Aufgrund der hohen Naturalerträge werden bei vielen Betrieben 110% der Vertragsmenge erfüllt bzw. überschritten. Die 110% werden zum vollen Vertragspreis bezahlt. Darüber hinaus anfallende Mengen (Überrüben) werden mit 7,50 Euro/t bei 16% ZG vergütet, zuzüglich Nebenleistungen abzüglich Transportkostenbeteiligung. Je nach Entfernung und Zuckergehalt können sich Überrübenpreise von ca. 10 Euro/t inkl. durchschnittlichen Nebenleistungen ergeben. Somit ergibt sich für diese Überrüben ein deutlich negatives Betriebseinkommen. Ein Rübentausch ist dieses Jahr nicht möglich.
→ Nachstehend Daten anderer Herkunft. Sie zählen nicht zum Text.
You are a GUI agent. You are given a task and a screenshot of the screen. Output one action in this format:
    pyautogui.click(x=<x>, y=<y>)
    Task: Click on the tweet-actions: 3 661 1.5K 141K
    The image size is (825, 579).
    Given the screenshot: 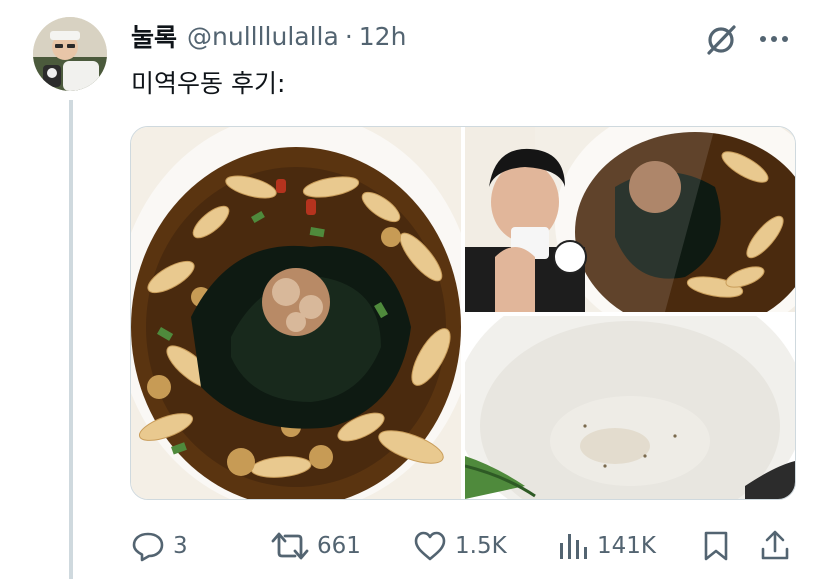 What is the action you would take?
    pyautogui.click(x=463, y=546)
Es seitens Nordzucker wieder ein „Überrübenvortrag“ von bis zu 10% der Vertragsrübenmenge angeboten. Den Überrübenvortrag können Sie nach Anmeldung im Agriportal der Nordzucker selbst erfassen. Dort findet sich unter „Aktuelle Aufgaben“ die Schaltfläche „Überrüben-Vortrag“.
Die Vortragsrüben werden mit dem vollen Vertragspreis der Ernte 2025 in dieser Kampagne abzüglich Lagerkosten bezahlt. D.h. es könnte sich bei z.B. 19% ZG und durchschnittlichen Nebenleistungen ein Preis in Höhe von ca. 34,00 Euro/t ergeben. Die Auszahlung erfolgt mit der Schlusszahlung im April 2026. Durch den Rübenvortrag reduziert sich im nächsten Jahr entsprechend die Rübenanbaufläche. Ein Vortrag nach der Ernte 2026 auf 2027 ist nicht vorgesehen. Folglich muss diese Fläche im Herbst 2025 noch mit einer Winterung oder im Frühjahr mit einer anderen Sommerung bestellt werden (GAP Fruchtwechsel beachten).
Durch das zusätzliche Betriebseinkommen der Alternativfrucht zuzüglich des Rübenvortrags mit einem hohen Vertragsrübenpreis in 2025 ergibt sich im Vergleich zur Abrechnung der Überrüben und Rübenanbau in 2026 ein deutlicher finanzieller Vorteil.